Syndrome specificity and behavioural disorders in young adults with intellectual disability: cultural differences in family impact.
Young adults with autism plus ID create the toughest behaviors and caregiver stress, so behavior plans must include strong family-support and cultural pieces.
01Research in Context
What this study did
The team asked 225 moms of low-functioning 18- to young learners about daily behavior problems and their own mood.
Each young adult had either autism, Down syndrome, or another intellectual disability (ID).
Families lived in the U.K. or South Asia. Moms filled out the same check-ins so results could be compared.
What they found
Autism plus ID brought the most self-injury, tantrums, and sleep trouble. Moms of these young adults scored lowest on well-being.
Down syndrome showed the fewest behavior issues and the least mom stress.
Culture mattered for depression: South-Asian moms reported higher depression even when behavior problems were equal.
How this fits with other research
Whitehouse et al. (2014) followed adults with autism for eight more years and found the same pattern: limited daily-living skills persist, so early intensive life-skills teaching is still needed.
Kim et al. (2025) adds a sting: non-autistic adults in both Korea and the USA dehumanize autistic people. Together the papers show stigma hits from both outside society and inside the home.

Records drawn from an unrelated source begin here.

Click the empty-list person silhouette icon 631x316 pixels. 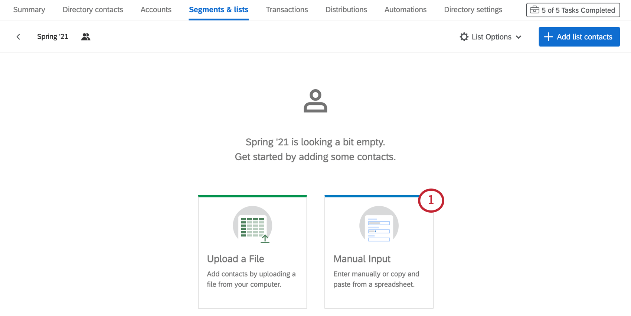pyautogui.click(x=315, y=100)
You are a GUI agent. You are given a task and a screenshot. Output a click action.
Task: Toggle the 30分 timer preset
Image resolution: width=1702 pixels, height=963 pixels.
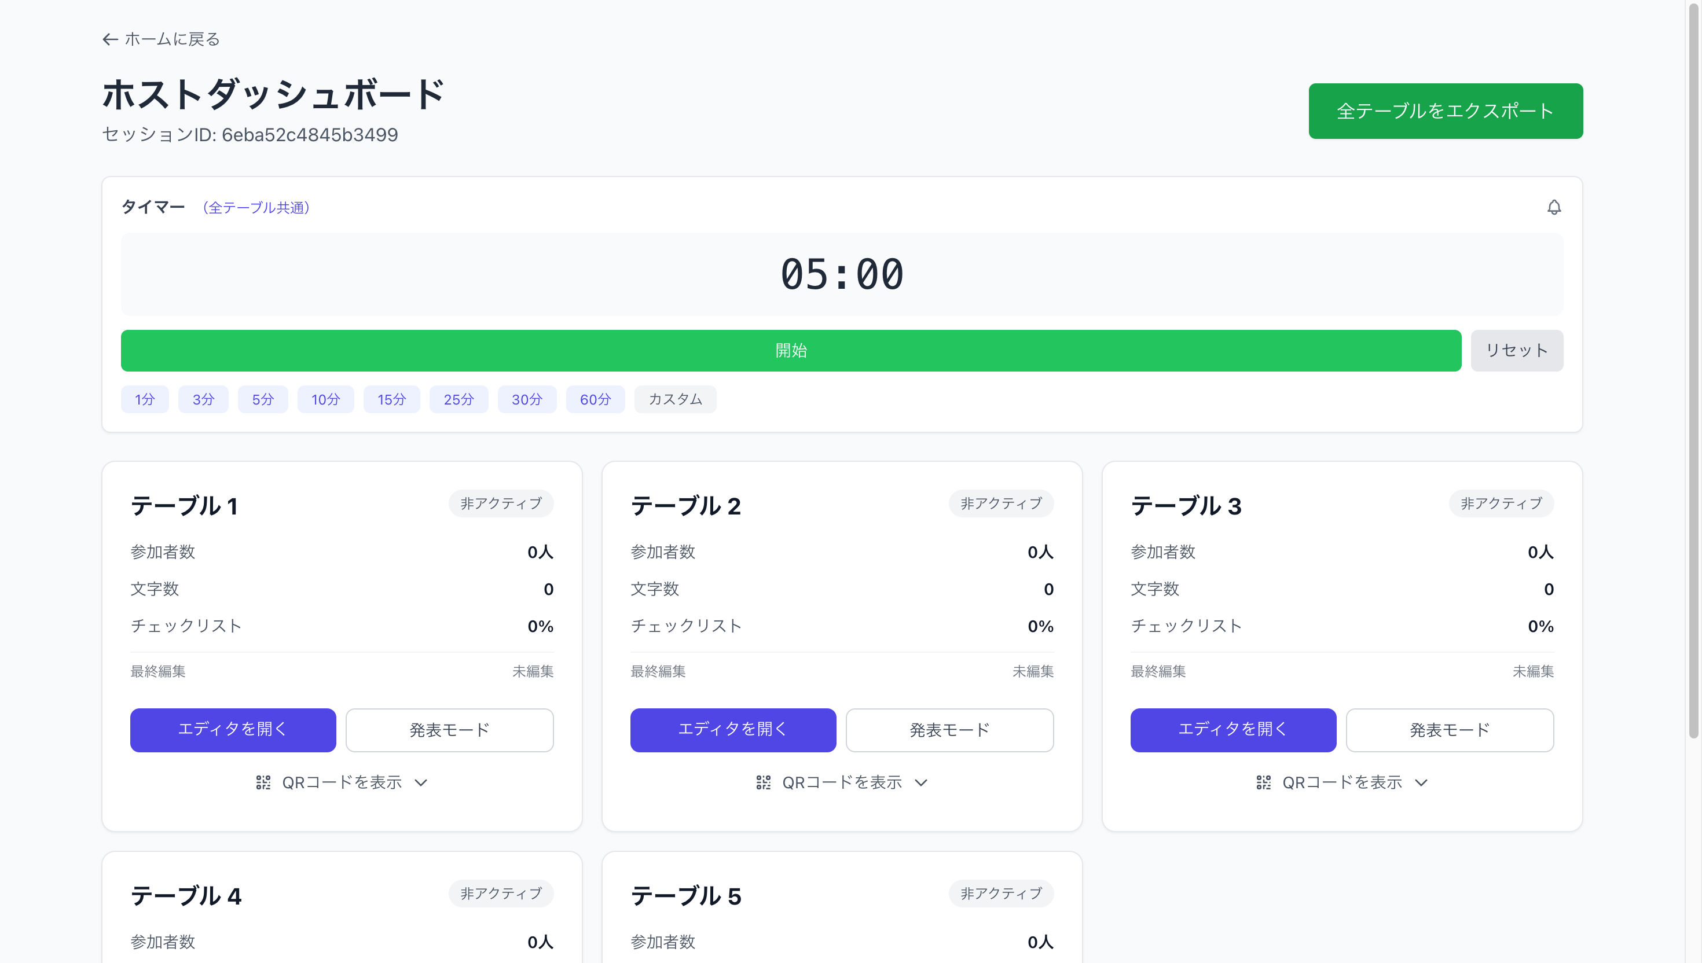[527, 399]

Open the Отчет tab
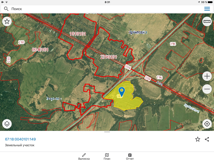coord(130,156)
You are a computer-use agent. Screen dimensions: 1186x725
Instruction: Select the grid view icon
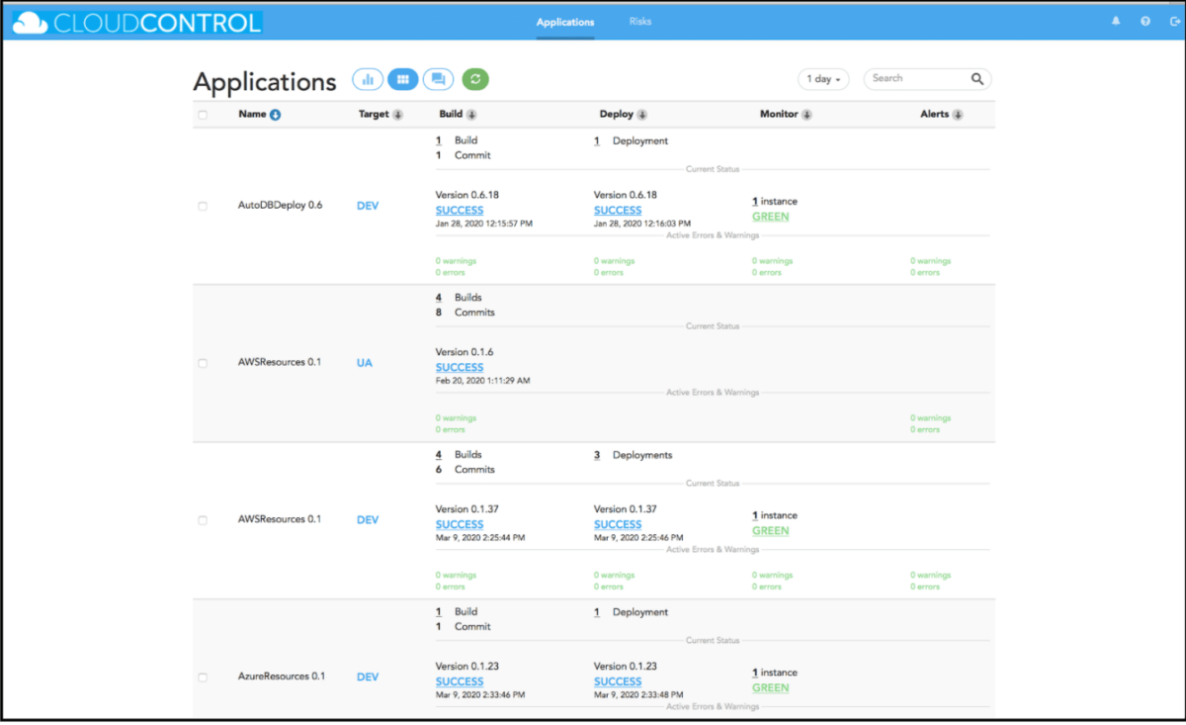tap(403, 78)
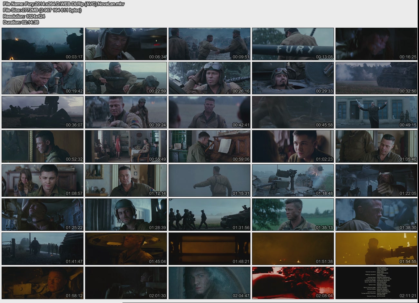Open the frame timestamped 01:54:55
This screenshot has height=303, width=419.
point(376,249)
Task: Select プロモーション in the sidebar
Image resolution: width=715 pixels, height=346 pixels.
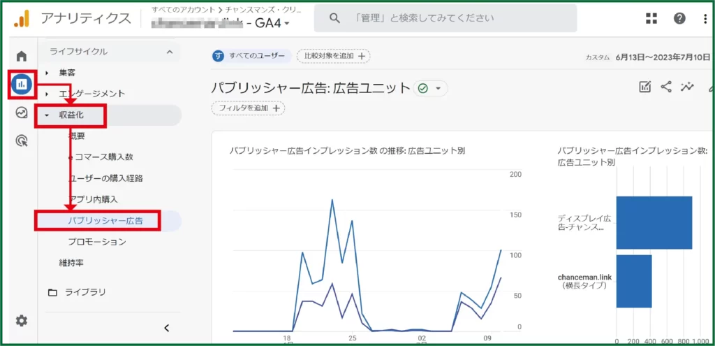Action: 97,242
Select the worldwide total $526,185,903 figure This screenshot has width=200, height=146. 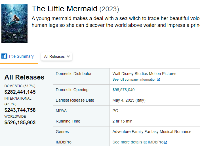[20, 123]
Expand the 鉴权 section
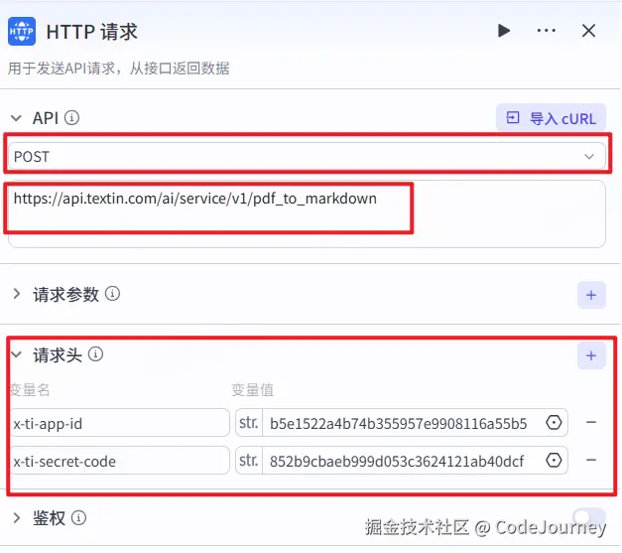This screenshot has width=622, height=553. click(16, 517)
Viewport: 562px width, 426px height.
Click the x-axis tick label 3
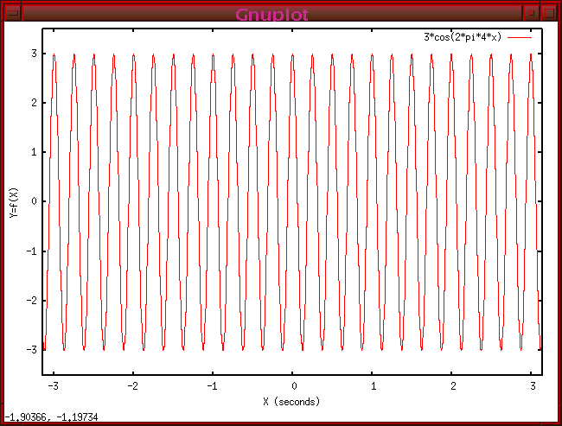531,386
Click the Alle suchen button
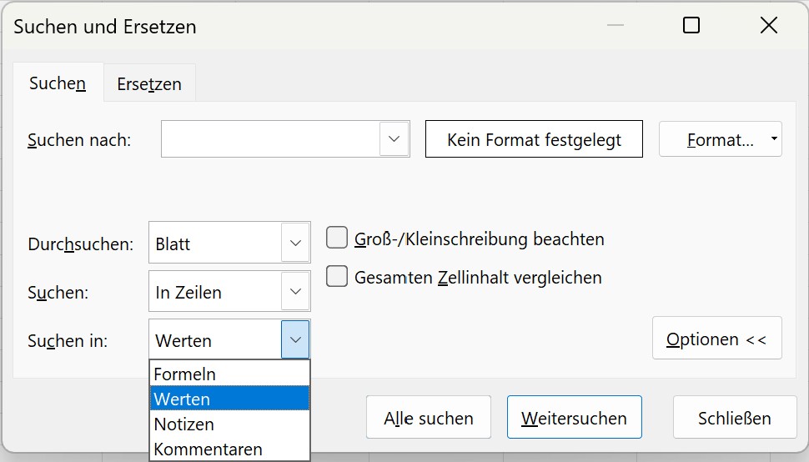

Eisenman (2007) interviewed five young adults with ID about jobs and friends. The 2006 numbers echo those stories: fewer social contacts and more family strain when autism is in the mix.
Why it matters
If you serve transition-age clients with autism and ID, plan for more severe behaviors and caregiver burnout than in other ID groups. Build extra parent respite, sleep-hygiene training, and crisis-response protocols into the behavior plan from day one. When families come from cultures that view disability as private shame, add brief, stigma-focused parent education—it can cut depression even when behaviors stay the same.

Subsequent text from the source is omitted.